Live as if you will die tomorrow
18






桜の花も散って。


夏の葉も落ちて。


そろそろ冬の寒さが入り混じる頃。



静は家を出て行った。

夫が不在なのを良いことに、散々悪態を吐いて。

自分の部屋にある物は全て自分の物だと言い張り、部屋にあった金目のものは全部持って行った。


代わりに。




「おにいちゃん!」




純真無垢なまま、何も知らないままで育った、幼い娘を置いて行った。

言葉も達者になって、鏡を見つけると立ち止まってくるりと回って見せる。


家政婦達から、『葉月様はおしゃまさんね。』と言われて喜んでいた。



「葉月。」



18になった俺は、大学受験を控えていて、だからといって焦る事も無く。

この家でのよくある光景に、いちいち動揺したりすることもない。



「そんな所に登ったら危ないよ。」


階段の手摺に器用によじ登った葉月の頭を撫でてやれば、彼女は不思議そうに首を傾げた。

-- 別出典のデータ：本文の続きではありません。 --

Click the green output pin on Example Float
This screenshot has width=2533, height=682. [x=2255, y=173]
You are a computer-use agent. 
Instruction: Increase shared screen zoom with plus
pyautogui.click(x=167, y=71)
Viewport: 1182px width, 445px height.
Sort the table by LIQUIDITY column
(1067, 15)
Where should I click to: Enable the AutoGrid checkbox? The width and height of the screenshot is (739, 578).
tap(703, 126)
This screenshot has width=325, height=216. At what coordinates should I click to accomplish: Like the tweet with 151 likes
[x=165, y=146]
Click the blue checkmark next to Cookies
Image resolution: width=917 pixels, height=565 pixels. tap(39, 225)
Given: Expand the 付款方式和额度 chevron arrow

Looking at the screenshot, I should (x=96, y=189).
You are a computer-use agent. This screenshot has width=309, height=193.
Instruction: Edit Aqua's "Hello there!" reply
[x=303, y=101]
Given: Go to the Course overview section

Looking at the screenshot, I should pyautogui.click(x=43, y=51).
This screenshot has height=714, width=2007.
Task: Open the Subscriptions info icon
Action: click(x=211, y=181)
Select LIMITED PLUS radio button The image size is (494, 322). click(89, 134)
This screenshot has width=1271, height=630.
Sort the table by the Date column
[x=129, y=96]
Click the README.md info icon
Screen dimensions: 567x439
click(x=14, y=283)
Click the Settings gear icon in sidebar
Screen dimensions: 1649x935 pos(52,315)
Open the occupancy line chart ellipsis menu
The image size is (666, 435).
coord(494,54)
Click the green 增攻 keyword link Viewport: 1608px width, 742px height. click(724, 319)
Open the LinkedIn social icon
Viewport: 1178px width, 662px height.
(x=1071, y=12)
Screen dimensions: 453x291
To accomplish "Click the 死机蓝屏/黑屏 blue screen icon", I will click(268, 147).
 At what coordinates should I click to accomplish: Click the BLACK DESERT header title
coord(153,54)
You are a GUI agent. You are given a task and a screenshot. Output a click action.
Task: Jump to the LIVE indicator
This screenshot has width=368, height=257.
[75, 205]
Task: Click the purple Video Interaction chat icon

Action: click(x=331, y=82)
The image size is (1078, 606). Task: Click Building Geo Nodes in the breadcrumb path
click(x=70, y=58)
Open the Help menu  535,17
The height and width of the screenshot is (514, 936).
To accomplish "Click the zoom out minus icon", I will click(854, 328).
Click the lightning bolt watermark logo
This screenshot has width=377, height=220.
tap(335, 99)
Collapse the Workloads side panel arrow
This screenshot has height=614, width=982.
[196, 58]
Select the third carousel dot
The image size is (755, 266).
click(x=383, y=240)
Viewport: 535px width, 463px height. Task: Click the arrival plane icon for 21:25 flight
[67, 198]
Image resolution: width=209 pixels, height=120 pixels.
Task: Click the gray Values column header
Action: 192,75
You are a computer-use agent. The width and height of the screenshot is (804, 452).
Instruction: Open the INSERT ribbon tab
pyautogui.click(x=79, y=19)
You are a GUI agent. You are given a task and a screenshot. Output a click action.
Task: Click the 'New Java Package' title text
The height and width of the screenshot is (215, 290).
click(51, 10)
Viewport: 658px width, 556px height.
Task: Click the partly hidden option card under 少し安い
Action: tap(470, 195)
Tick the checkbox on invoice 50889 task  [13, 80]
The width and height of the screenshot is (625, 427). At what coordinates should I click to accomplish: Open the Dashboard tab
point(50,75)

「だぁって、皆が外見てるから。何かあったのかなぁってお部屋から出て来たの!ねぇねぇ、何があったの?」


皆、嵐のように去って行った静を見送っていたのだ。

俺は、それを階段の上から何ともなしに見下ろしていただけ。


「…静さんが、出て行ったんだよ。」


隠すことでもない。


「ふーん…」


だって、葉月は傷付かない。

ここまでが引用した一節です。